§ Fragmento del documento
Sorprende la habilidad con la que Monteagudo se bate tanto en el terreno conceptual como en el narrativo. Sutilmente, suma pequeños capítulos narrativos, escenas y diálogos concretos con los que va hilvanando ambas tramas, la psicológica y la fantástica, colocando siempre el acento en lo extraño. Antes de que el elemento de género se imponga, es decir, bastantes páginas después del misterioso parpadeo nocturno que aísla a los protagonistas, Fin transcurre por derroteros realistas, aunque envueltos en una atmósfera misteriosa y desasosegante.
Persiguiendo una explicación para el fin de la Humanidad, los personajes se han de enfrentar a su propio fin, pero especialmente a sus recuerdos y a las nuevas respuestas que estos provocan bajo sus personalidades adultas. Los remordimientos, la broma perpetrada al Profeta y el fin del mundo, tres elementos aleados en perfecta unión, constituyen el motor de lo terrorífico, pero es el escenario diurno, esa Naturaleza opresiva tan bien descrita, el que produce el efecto numinoso en la narración. Monteagudo acompaña los diálogos con descripciones del paisaje siempre diáfanas, carentes de emotividad, afilando así el tono de extrañamiento general. El ritmo no decae en ningún momento, y es llevado en volandas por un suspense narrativo tan intenso que logra que la novela se convierta en un absorbente pasapáginas.

§ Conjunto de datos
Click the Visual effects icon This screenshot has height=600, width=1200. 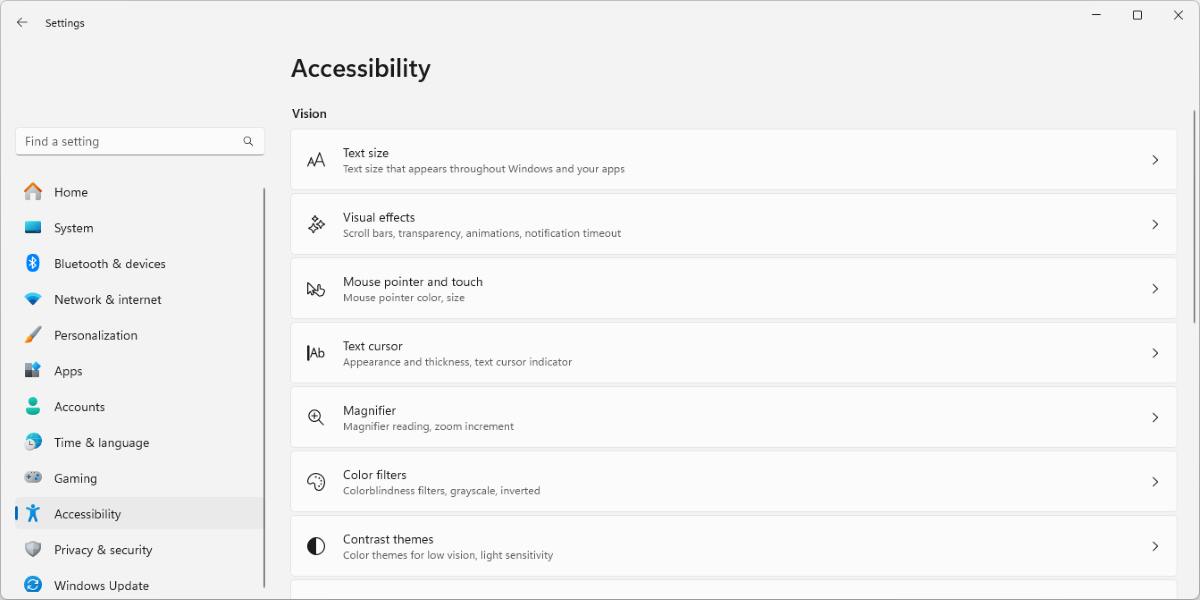point(317,223)
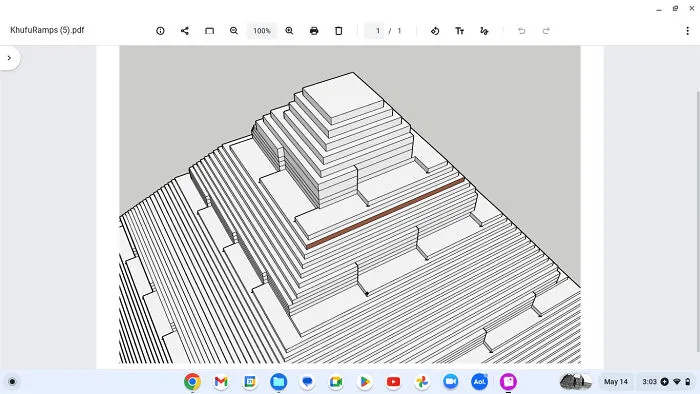
Task: Open the status tray showing 3:03
Action: [x=666, y=382]
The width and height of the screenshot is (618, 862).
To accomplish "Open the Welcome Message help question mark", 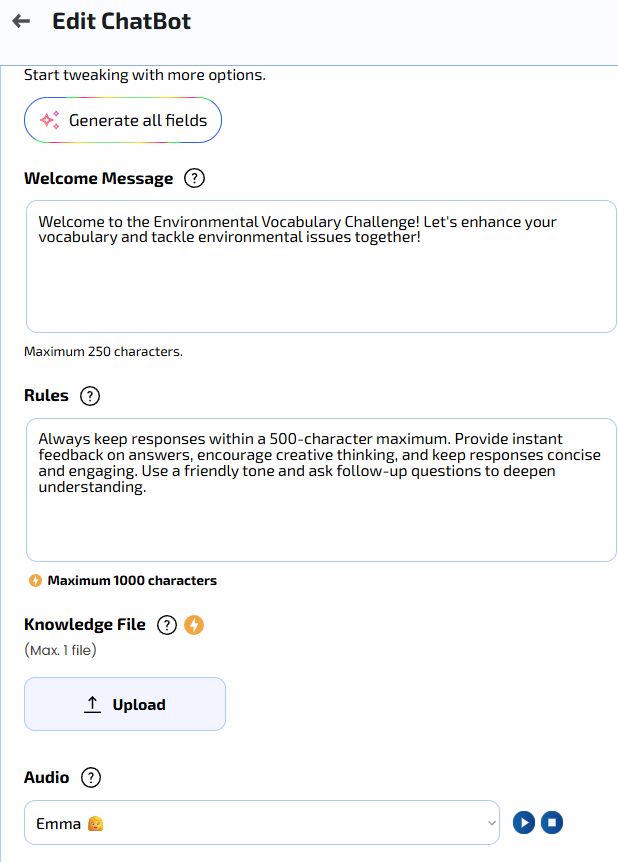I will pyautogui.click(x=194, y=178).
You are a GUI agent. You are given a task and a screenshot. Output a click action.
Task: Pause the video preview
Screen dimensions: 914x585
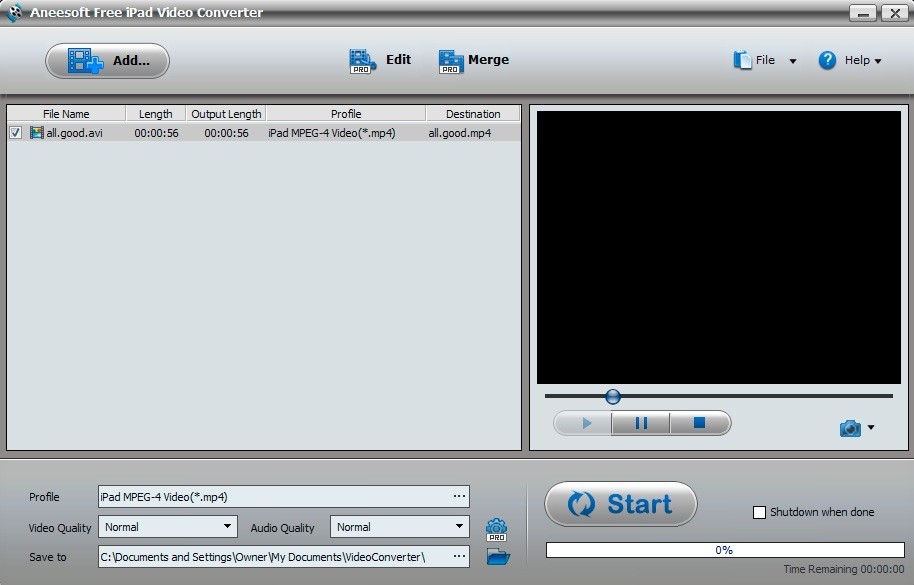(x=640, y=423)
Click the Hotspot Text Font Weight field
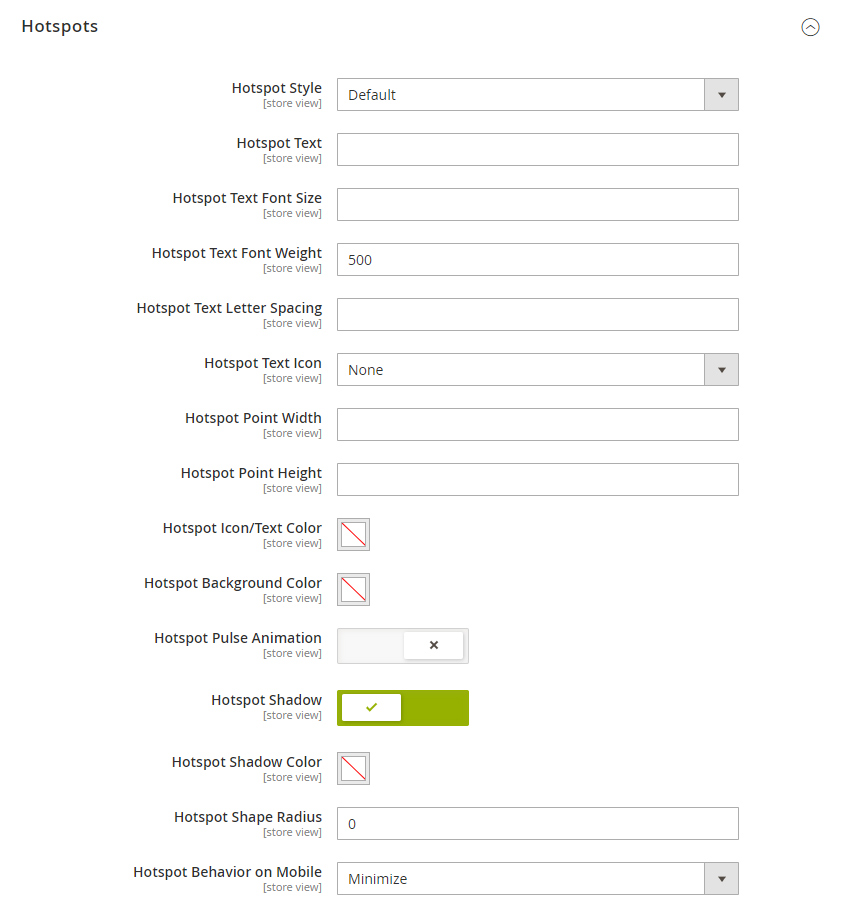This screenshot has width=850, height=916. point(537,259)
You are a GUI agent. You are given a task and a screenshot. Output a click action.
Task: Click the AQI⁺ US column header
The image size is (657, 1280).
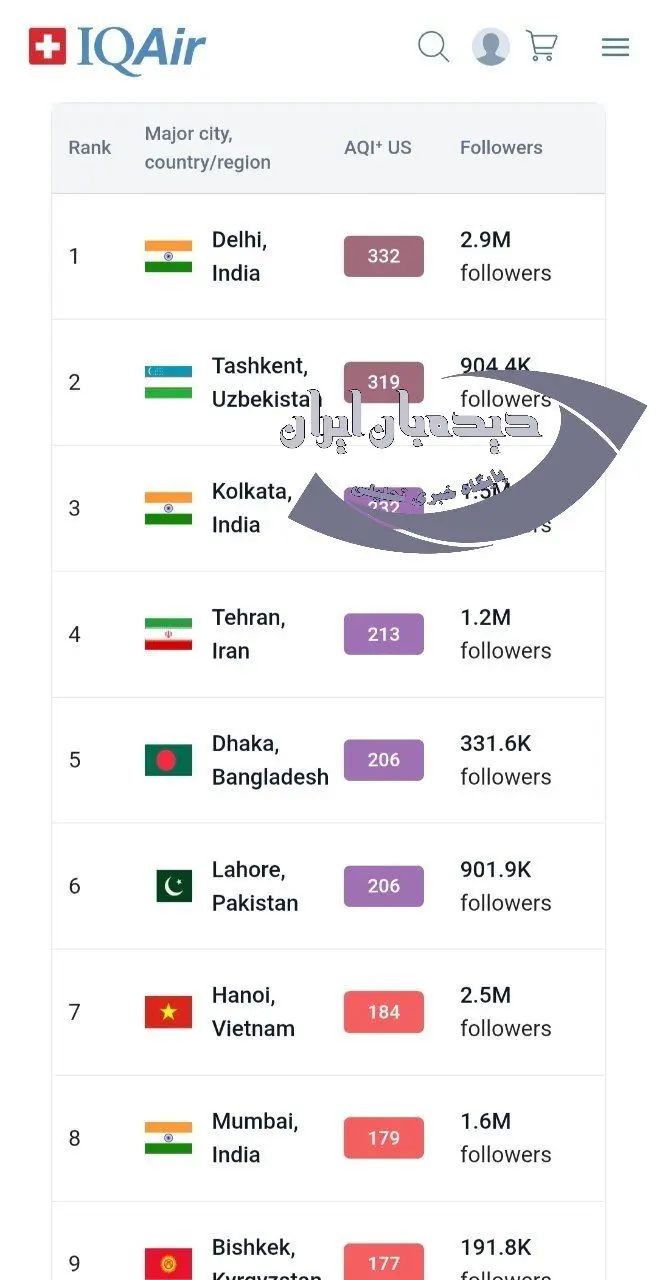point(378,148)
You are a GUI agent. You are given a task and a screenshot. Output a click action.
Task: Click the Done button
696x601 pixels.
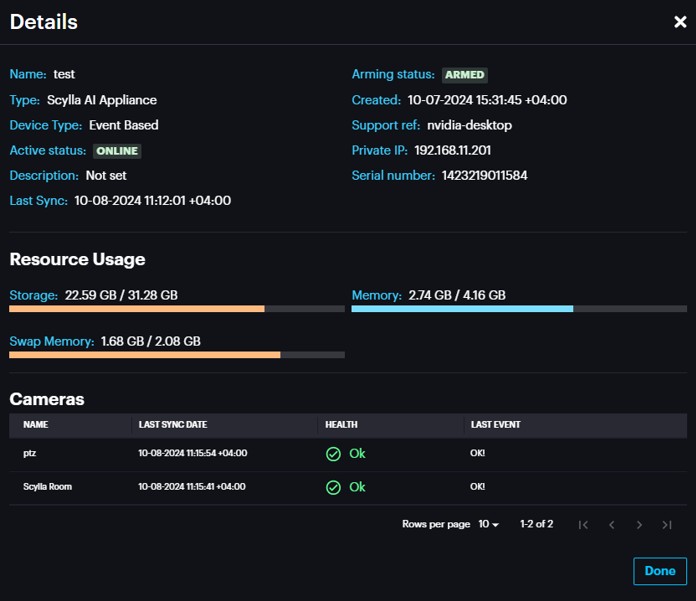[659, 571]
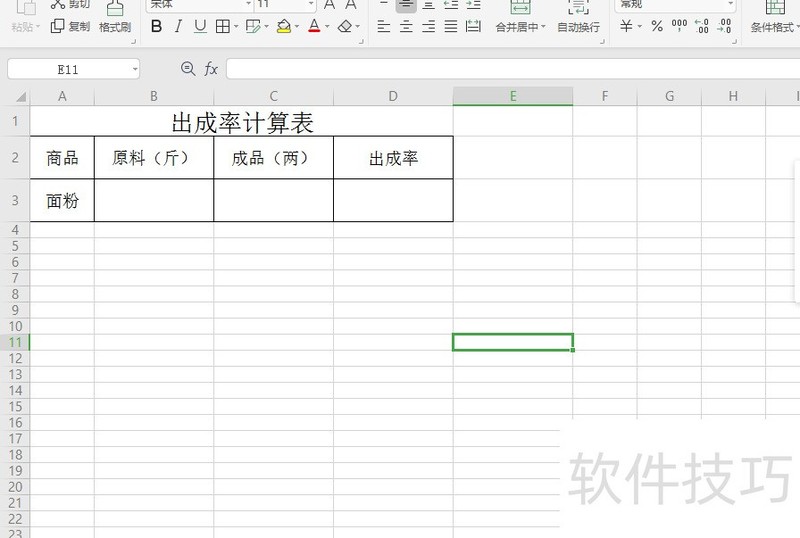Toggle italic formatting
Screen dimensions: 800x538
(178, 27)
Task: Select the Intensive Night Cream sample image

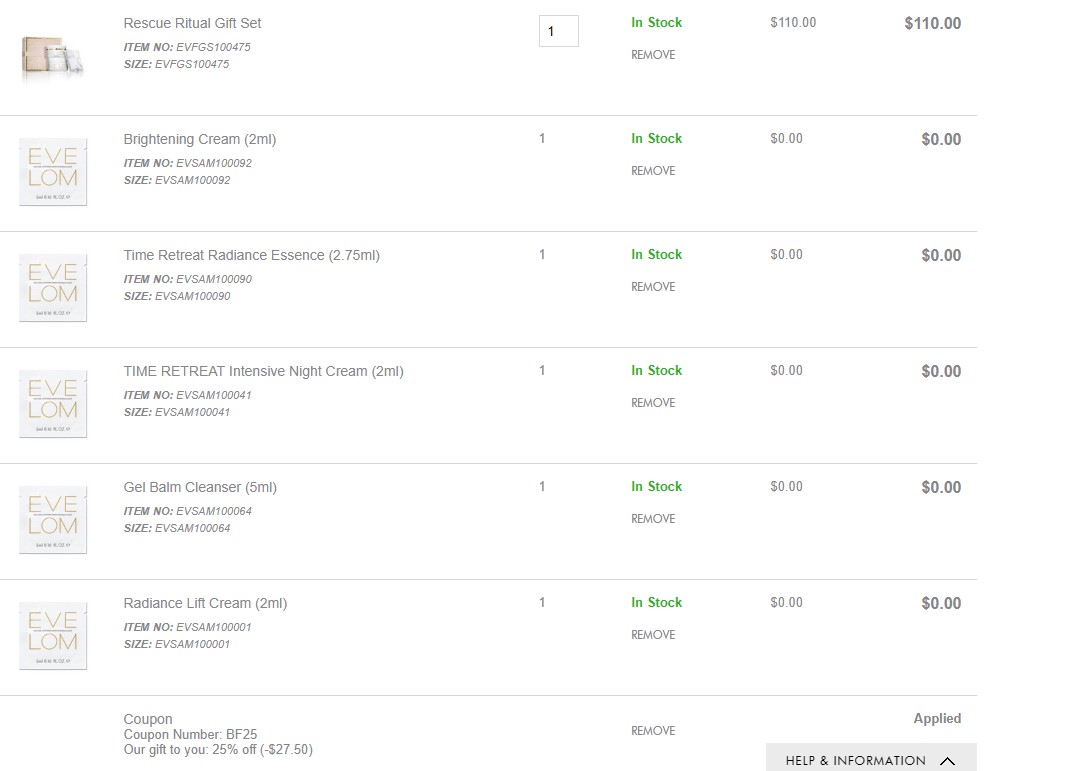Action: 53,404
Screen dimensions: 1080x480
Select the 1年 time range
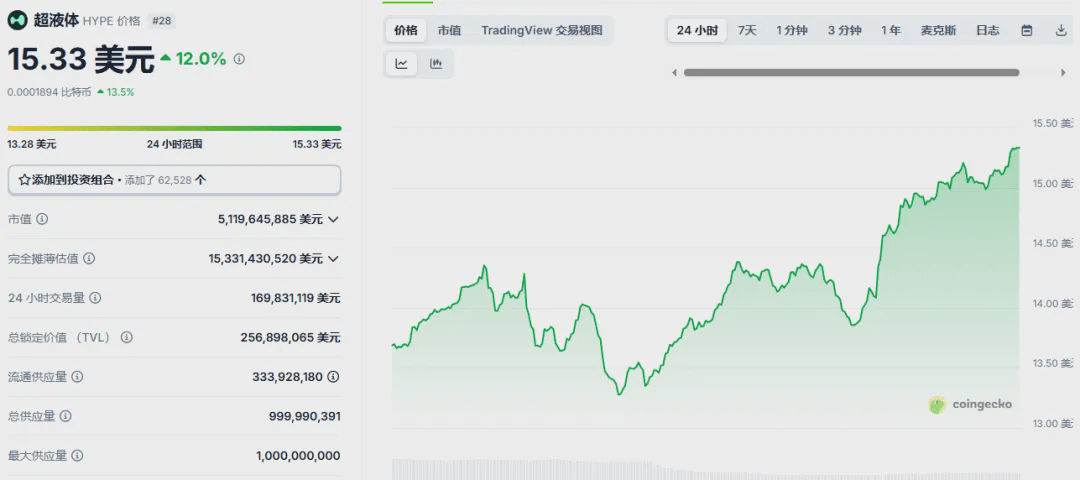point(891,30)

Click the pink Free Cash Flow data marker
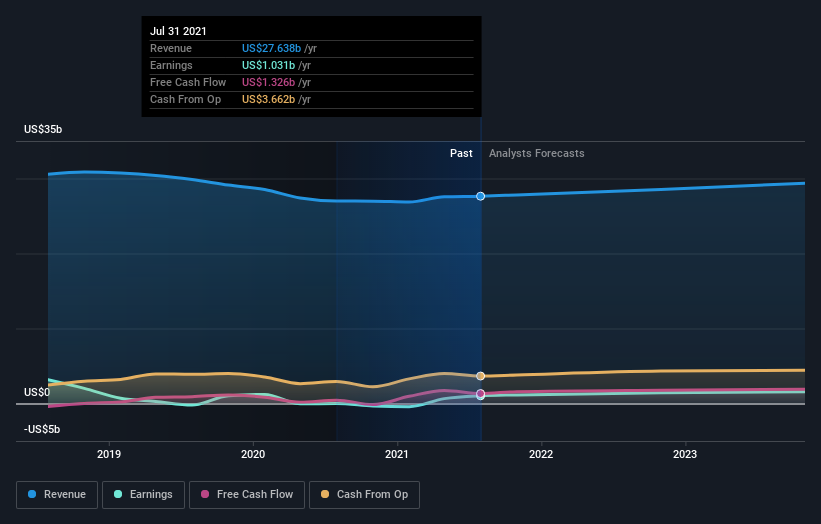pyautogui.click(x=481, y=394)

§ Instrucciones
1) Según la reseña sobre Fin, ¿qué tres elementos constituyen el motor de lo terrorífico?
2) Escribe la continuación de la reseña sobre Fin a partir de su última oración.
Los registros no tienen relación con la reseña sobre Fin.

§ Resultados
1) Los remordimientos, la broma perpetrada al Profeta y el fin del mundo.

2)
Tras su lectura, no cabe sino afirmar que Fin, el estreno literario de David Monteagudo, es una novela magnífica, una novela, no tengan duda, de ciencia ficción. De su apasionante lectura se puede extraer, además de la consabida satisfacción literaria, la conclusión de que la normalización del género, su integración en el mercado general, ha revertido, tal y como se esperaba, en buena calidad y mayor diversidad.
«Fin es una novela psicológica armada en una carcasa de novela de terror y hasta de ciencia ficción. Aterra y conmueve. Describiendo una acción pavorosa, Monteagudo desmenuza nuestros pequeños terrores cotidianos. Literatura mayúscula».
Jordi Llavina, La Vanguardia
«Espléndida… Con sus guiños generacionales y metafísicos, su filiación buñuelesca, su turbia atmósfera y su calidad literaria, la insólita opera prima de David Monteagudo es una de las sorpresas de la temporada».
Ricard Ruiz Garzón, El Periódico
«Uno de los libros más sorprendentes del año».
Rosa Mora, El País
«Su mirada desolada sobre el mundo está en la línea de las de Philip K. Dick, Bradbury o-sobre todo-Cormac McCarthy. La lleva al extremo y nos deja sin aliento».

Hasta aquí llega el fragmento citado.